**TEXT**
══════════
BOARD AND COMMITTEE MEETINGS

    During the fiscal year ending June 2, 2000 (the "Last Fiscal Year"), the
Board held ten (10) meetings. The Board has an Audit Committee and a
Compensation Committee. The Board does not have a nominating committee or a
committee performing the functions of a nominating committee.

                                       6
<PAGE>
    During the Last Fiscal Year, the Company's Audit Committee met one
(1) time. Its current members are Gordon A. Campbell, David C. Nagel and Susan
G. Swenson. The Audit Committee reviews the Company's auditing, accounting,
financial reporting and internal control functions and makes recommendations to
the Board for the selection of independent accountants. In addition, the Audit
Committee monitors the quality of the Company's accounting principles and
financial reporting, the Company's compliance with foreign trade regulations as
well as the independence of and the non-audit services provided by the Company's
independent accountants. In discharging its duties, the Audit Committee: reviews
and approves the scope of the annual audit and the independent accountant's
fees; obtains a formal written statement from the independent accountants
regarding any relationships between the independent accountants and the Company
that might bear on the accountants' independence and, if necessary, recommends
to the Board any actions necessary to satisfy the accountants' independence;
meets independently with the Company's internal auditing staff, the Company's
independent accountants and the Company's senior management; and reviews the
general scope of the Company's accounting, financial reporting, annual audit and
internal audit program, matters relating to internal control systems as well as
the results of the annual audit.
══════════
**PROMPT 1**
Repeat the records word for word, starting at the line that contains "Where should I" and running through the last of the records. Leave the pictures out of your copy.
══════════
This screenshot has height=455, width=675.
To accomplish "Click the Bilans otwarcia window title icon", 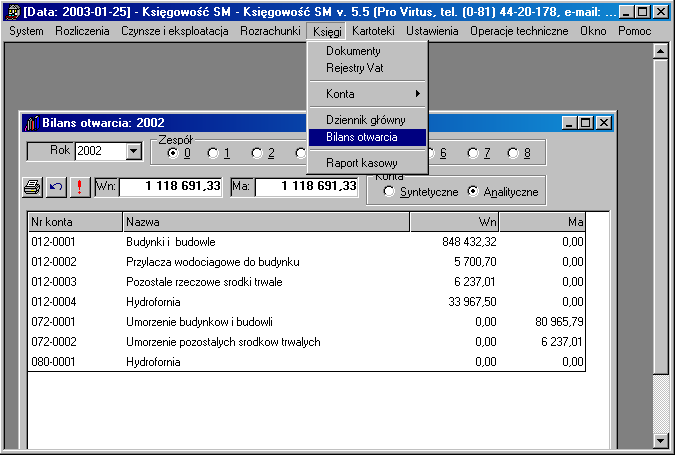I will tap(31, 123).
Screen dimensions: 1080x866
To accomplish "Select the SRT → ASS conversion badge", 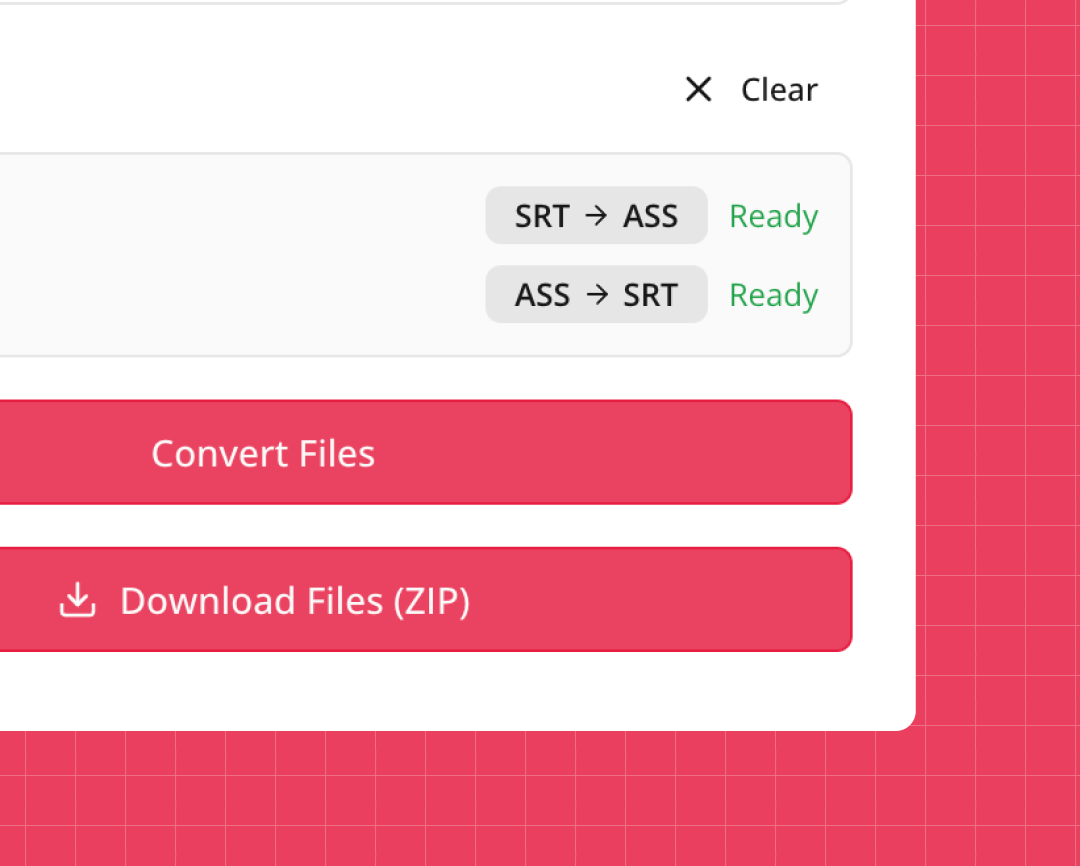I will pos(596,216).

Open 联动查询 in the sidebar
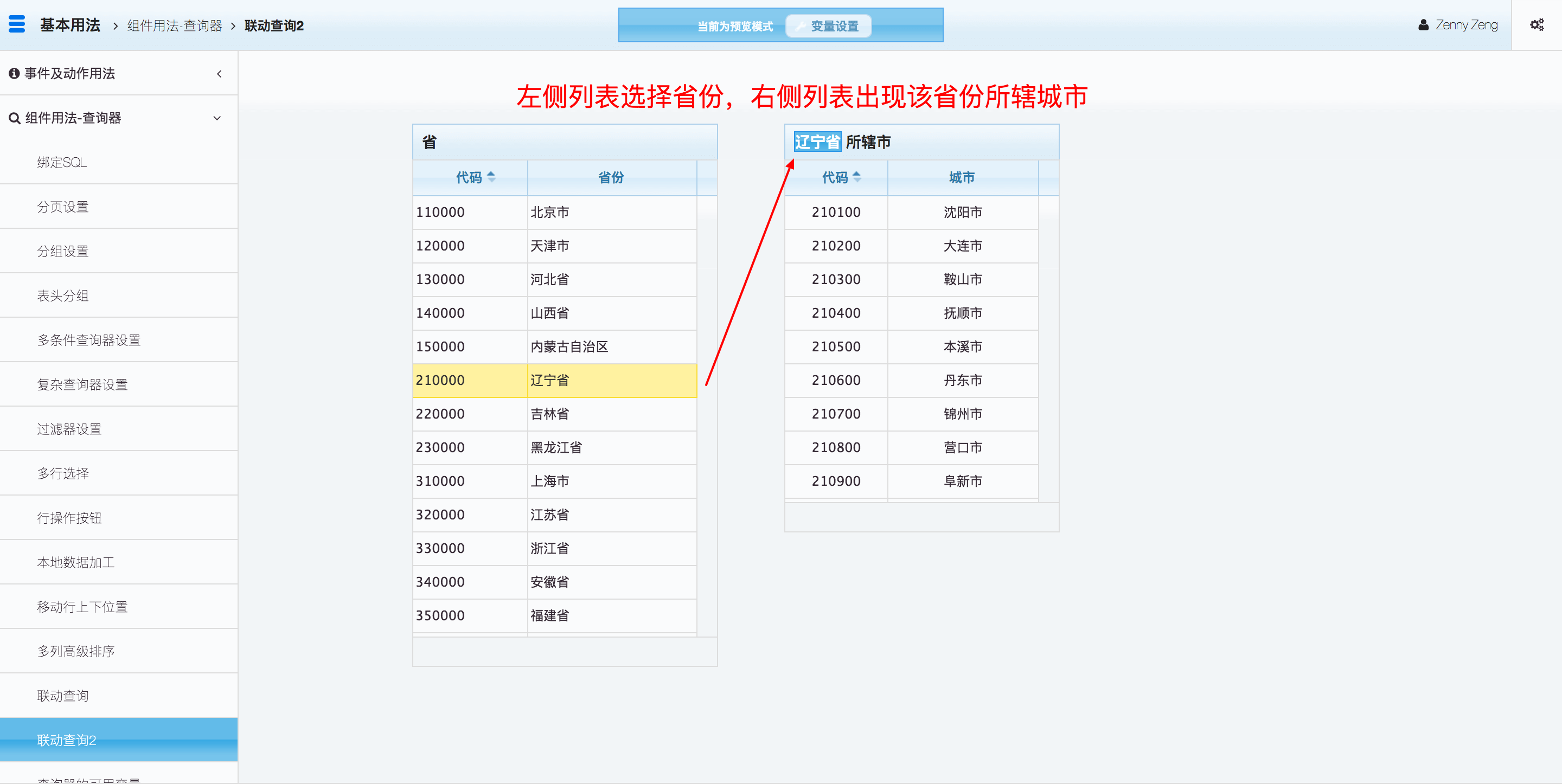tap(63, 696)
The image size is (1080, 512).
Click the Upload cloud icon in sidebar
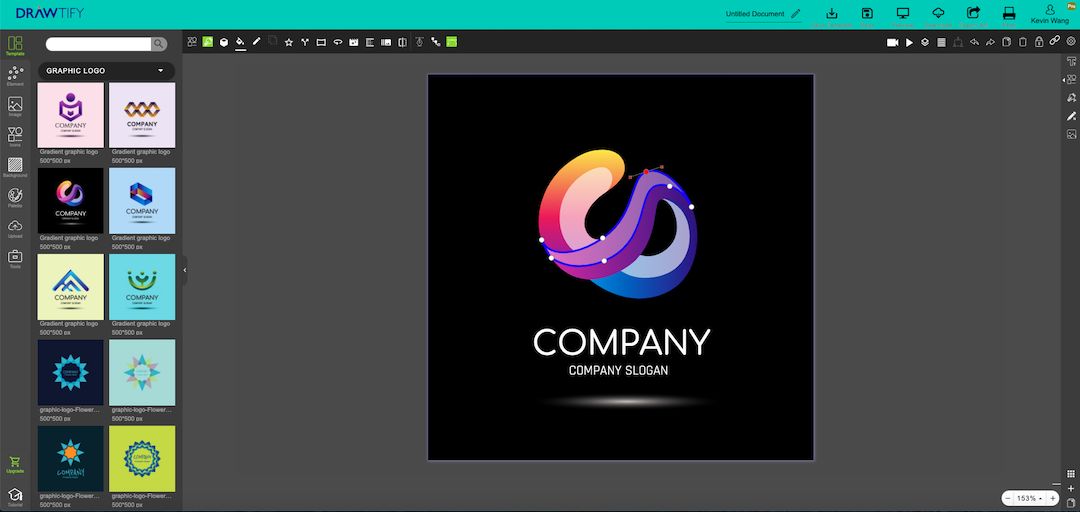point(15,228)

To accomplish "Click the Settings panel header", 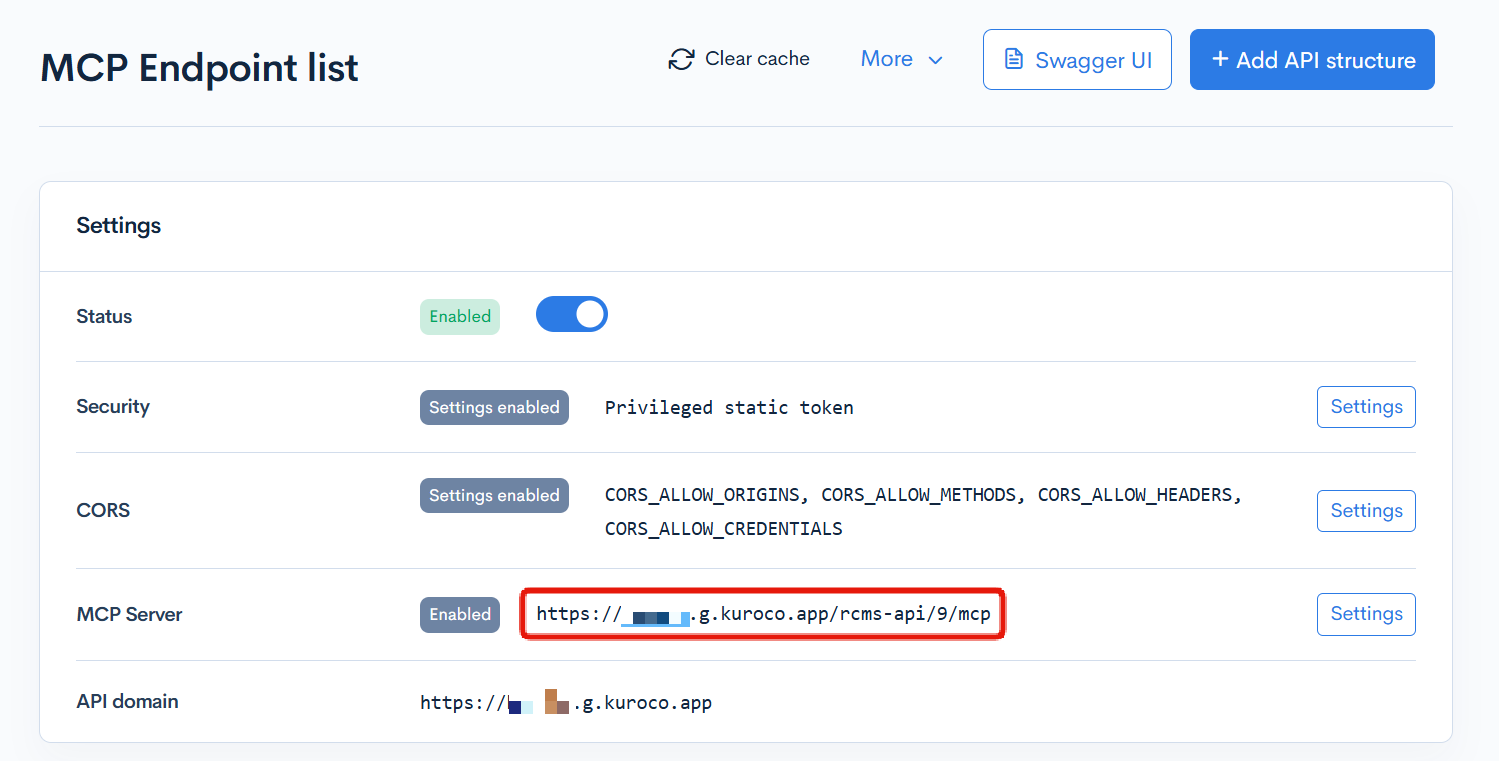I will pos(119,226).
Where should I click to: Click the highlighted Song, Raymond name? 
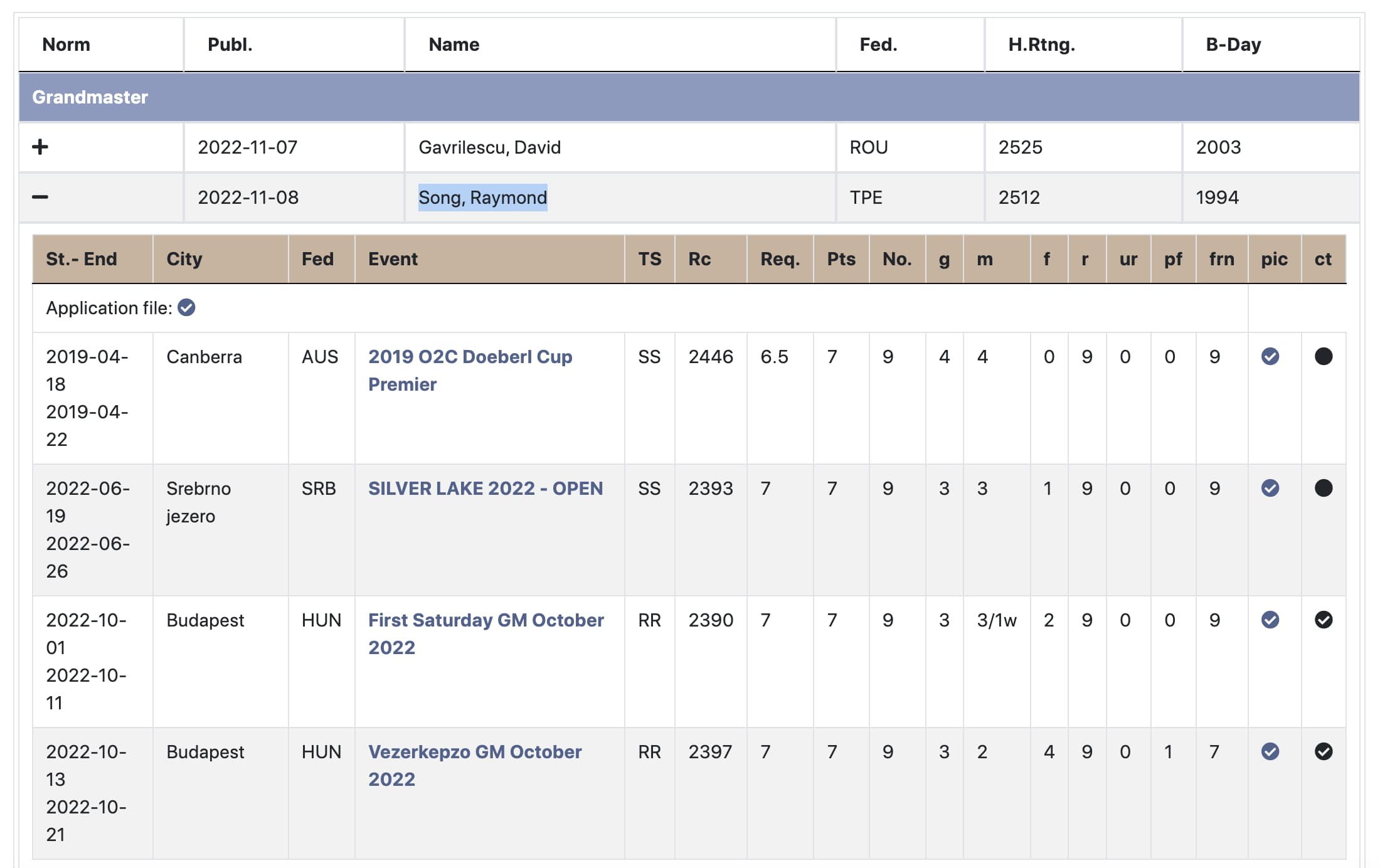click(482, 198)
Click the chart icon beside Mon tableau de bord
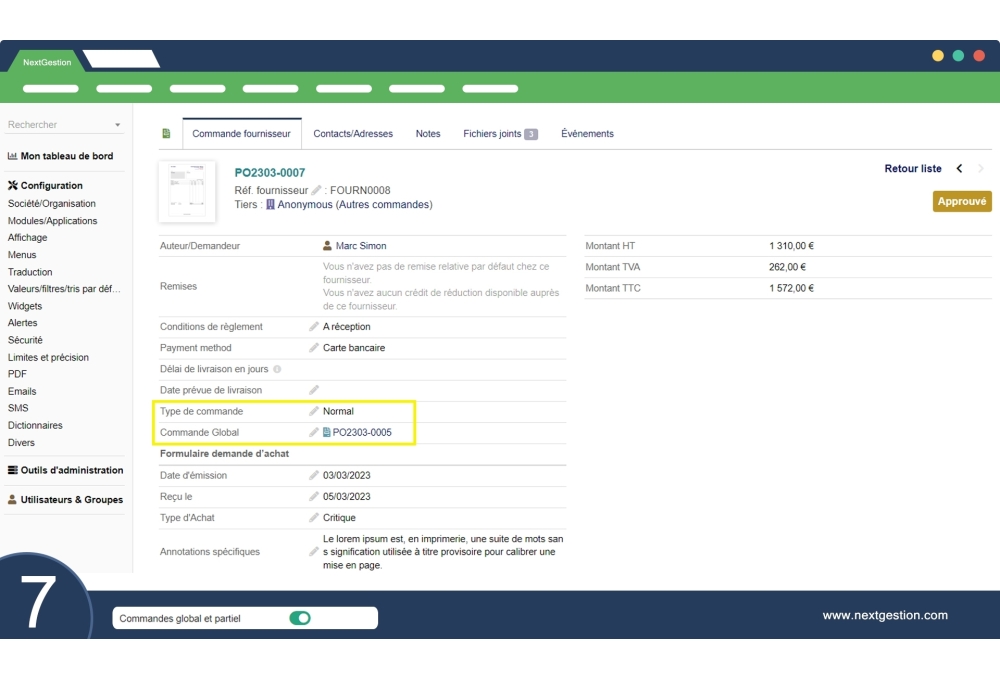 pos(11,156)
══════════
**PROMPT 2**
Carry on the passage about board and committee meetings from the point where it ends.

**ANSWER 1**
Where should I click to: Click the highlighted Song, Raymond name? 
click(482, 198)
Click the chart icon beside Mon tableau de bord
 pos(11,156)

**ANSWER 2**
    During the Last Fiscal Year, the Compensation Committee met three
(3) times. Its current members are Gordon A. Campbell and Susan G. Swenson. The
Compensation Committee determines, approves and reports to the Board on all
elements of compensation for the Company's executive officers including
salaries, bonuses, stock options, benefits and other compensation arrangements.
For additional information concerning the Compensation Committee, see "EXECUTIVE
COMPENSATION AND OTHER MATTERS--Compensation Committee Interlocks and Insider
Participation" and "REPORT OF THE COMPENSATION COMMITTEE OF THE BOARD OF
DIRECTORS ON EXECUTIVE COMPENSATION."

    During the Last Fiscal Year, Dr. Nagel attended fewer than seventy-five
percent (75%) of the aggregate of the total number of meetings of the Board held
during the period he served as a director and the total number of meetings held
by the Audit Committee during the period that he served on the Audit Committee.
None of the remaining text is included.